I've been trying to think my way through all this Mike Brown / Eric Garner stuff; crashing around in my head looking for some boiled-down guiding principle to apply that might help me sort it out.

And then: The law must be a shield, not a sword.

For a good 2,000 - 10,000 generations, The Law was used and abused as a way to rationalize Might-Makes-Right.  As long as I had some reasonable expectation of being able to take you in a fist fight, I could jack your shit; and fuck you if you don't like it cuz fuck you, that's why.
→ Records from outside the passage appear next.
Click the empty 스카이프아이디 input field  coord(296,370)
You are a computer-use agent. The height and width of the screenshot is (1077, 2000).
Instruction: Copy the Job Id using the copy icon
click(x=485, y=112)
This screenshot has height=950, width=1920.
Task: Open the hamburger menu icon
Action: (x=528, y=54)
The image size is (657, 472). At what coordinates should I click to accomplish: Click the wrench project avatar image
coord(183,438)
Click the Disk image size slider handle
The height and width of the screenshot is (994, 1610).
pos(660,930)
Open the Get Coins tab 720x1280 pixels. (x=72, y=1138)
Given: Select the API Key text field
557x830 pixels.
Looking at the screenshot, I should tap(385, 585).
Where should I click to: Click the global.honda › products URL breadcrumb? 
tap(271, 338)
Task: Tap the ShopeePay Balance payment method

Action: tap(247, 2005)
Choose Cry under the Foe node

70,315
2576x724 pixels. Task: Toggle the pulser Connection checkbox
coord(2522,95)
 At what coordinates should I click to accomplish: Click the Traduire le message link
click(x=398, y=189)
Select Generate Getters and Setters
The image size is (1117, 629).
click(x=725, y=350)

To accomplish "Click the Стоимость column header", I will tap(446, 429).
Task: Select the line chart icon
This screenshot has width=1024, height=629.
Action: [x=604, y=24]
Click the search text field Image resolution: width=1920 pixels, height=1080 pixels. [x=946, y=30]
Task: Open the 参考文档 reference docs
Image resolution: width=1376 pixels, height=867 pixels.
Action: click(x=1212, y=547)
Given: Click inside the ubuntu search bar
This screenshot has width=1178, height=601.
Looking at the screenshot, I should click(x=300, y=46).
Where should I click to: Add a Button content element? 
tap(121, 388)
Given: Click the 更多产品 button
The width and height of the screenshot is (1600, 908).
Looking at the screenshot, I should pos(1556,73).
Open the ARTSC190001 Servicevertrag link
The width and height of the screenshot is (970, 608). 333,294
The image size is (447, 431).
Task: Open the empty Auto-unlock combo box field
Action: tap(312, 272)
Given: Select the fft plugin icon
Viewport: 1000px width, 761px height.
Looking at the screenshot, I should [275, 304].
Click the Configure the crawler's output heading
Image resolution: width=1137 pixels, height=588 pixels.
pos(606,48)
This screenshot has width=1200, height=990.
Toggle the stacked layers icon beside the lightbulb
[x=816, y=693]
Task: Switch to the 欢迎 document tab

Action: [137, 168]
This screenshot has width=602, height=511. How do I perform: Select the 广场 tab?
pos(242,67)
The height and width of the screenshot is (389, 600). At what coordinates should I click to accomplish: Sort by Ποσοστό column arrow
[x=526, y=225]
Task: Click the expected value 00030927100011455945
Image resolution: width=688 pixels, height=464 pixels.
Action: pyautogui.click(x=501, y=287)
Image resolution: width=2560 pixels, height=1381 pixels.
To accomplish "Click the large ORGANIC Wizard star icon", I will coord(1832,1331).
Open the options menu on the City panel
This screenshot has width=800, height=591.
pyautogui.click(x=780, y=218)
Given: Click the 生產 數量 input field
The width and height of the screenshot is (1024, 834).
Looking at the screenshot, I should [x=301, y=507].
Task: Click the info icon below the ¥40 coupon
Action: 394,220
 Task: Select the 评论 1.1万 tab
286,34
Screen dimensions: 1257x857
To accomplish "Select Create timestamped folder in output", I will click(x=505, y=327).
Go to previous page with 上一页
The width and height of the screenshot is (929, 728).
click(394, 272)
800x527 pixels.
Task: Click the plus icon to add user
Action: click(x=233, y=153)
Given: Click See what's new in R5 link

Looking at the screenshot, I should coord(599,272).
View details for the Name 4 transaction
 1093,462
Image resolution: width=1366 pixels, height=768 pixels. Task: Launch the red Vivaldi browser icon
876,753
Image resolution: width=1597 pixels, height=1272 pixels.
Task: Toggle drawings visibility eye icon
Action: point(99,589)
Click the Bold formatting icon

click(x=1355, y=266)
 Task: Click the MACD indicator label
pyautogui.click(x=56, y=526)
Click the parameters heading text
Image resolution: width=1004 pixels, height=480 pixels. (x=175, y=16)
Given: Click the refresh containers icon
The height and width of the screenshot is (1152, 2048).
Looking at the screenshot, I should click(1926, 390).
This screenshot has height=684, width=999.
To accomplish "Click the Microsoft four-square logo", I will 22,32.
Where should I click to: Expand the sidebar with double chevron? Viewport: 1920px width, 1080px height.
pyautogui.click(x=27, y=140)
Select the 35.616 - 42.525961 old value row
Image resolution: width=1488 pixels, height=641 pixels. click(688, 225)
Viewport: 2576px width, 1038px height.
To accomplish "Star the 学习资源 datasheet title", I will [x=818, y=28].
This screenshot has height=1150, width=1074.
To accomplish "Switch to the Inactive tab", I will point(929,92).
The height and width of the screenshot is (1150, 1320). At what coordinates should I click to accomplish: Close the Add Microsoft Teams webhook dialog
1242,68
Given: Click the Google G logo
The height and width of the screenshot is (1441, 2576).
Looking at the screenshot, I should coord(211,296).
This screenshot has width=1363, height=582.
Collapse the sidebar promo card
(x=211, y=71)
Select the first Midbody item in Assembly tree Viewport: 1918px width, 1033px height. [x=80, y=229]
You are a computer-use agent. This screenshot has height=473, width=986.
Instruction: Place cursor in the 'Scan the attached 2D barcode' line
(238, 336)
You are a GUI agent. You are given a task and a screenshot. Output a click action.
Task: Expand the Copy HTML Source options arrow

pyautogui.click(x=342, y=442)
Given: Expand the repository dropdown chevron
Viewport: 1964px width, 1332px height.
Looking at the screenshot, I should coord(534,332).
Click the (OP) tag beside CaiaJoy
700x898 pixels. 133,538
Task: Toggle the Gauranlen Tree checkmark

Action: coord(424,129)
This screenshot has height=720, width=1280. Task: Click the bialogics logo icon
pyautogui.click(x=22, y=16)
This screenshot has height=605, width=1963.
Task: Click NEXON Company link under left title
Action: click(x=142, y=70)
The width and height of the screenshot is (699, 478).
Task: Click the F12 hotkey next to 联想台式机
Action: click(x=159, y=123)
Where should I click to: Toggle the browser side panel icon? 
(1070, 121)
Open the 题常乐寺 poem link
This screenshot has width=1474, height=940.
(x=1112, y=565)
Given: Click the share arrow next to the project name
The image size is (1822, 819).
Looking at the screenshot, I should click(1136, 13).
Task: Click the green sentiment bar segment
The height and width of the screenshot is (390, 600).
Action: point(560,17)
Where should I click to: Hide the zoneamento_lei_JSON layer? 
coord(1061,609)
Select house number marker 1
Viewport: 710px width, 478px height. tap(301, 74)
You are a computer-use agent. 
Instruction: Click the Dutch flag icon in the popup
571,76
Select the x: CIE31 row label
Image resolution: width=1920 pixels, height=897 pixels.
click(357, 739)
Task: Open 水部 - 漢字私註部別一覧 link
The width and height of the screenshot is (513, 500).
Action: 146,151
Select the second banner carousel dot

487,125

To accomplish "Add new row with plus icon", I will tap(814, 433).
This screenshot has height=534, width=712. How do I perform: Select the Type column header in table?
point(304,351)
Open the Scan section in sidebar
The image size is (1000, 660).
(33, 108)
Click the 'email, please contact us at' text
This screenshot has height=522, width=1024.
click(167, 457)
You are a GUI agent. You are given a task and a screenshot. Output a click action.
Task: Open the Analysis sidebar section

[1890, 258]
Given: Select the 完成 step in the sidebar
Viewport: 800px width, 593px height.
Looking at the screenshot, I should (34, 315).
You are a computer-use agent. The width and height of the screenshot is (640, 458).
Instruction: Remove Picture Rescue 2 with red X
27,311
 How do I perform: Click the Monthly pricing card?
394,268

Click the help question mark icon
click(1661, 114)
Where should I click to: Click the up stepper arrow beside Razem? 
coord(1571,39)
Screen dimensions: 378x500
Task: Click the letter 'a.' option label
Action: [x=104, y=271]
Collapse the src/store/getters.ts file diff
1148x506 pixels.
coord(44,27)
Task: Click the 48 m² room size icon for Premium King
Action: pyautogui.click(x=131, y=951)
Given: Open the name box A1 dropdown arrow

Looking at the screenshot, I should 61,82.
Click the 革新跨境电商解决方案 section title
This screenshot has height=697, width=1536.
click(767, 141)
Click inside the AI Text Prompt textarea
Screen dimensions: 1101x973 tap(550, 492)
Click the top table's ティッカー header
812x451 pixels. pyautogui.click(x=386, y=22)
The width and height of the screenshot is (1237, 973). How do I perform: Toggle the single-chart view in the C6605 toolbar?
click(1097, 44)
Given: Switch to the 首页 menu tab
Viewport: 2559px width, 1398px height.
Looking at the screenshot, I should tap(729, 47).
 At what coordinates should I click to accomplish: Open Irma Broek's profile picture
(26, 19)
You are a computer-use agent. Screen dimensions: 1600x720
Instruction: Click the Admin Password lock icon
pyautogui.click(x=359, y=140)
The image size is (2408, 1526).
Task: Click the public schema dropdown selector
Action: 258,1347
All the big guys did it cuz that's just what a big guy could do.  And it worked - Egypt, Assyria, Greece, Rome, Britain, etc etc etc - you get the idea.

Unfortunately, saying it that way makes it sound like we'd have to look way far back to find good examples, and that makes me think we're feeling a little too comfortable about ignoring the need to examine our motives and our reasoning, and our willingness to shrug it all off like a buncha fuckin' Eloi.

But gosh, it seems we don't have to look back very far to find some examples of people doing some pretty fucked up things because they had the juice to make the law do whatever they wanted it to do in order to pad their bank accounts or act out their domination fantasies or whatever their issues were at the time.
--slavery in America was lawful; and so was Jim Crow after that.
-- the genocide committed by Nazi Germany was mostly lawful under German law, and according to most written international law in effect at the time.
-- apartheid in South Africa was established by law.
-- Saddam Hussein claimed at his trial in Baghdad in 2006 that his order mandating the execution of 148 persons in response to an attempted assassination of him was lawful.
-- the Israeli military justified their heavy use of cluster bombs during the 2006 war by stating that “[a]ll the weapons and munitions used by the IDF [Israeli Defense Forces] are legal under international law and their use conforms with international standards” (Shadid 2006, A01).
-- the 2003 US invasion and occupation of Iraq was lawful according to American interpretation of law.
The law has to be a shield.  It has to be there to protect us from overbearing, over-reaching, evermore ambitious and power-craving despots.  When the law instead protects the police (eg) from being held to the same standards of justice as apply to everybody else, then the law has become a sword against the people, and it will be changed by the people one way or another.  It has to be changed because it's become a contradiction.  And while contradictions exist, they can't prevail.
(all you 'conserva-tarians' might recognize that one from the Sacred Texts of Our Lady Ayn of Rand)

For my own self, I kinda like The American Exceptionalism way, and I'll keep trying to do it that way.  But if it has to be changed the old-fashioned way, then I'll be sadly watching from the bench, unsurprised.

I just really hope we can get back to being that exception.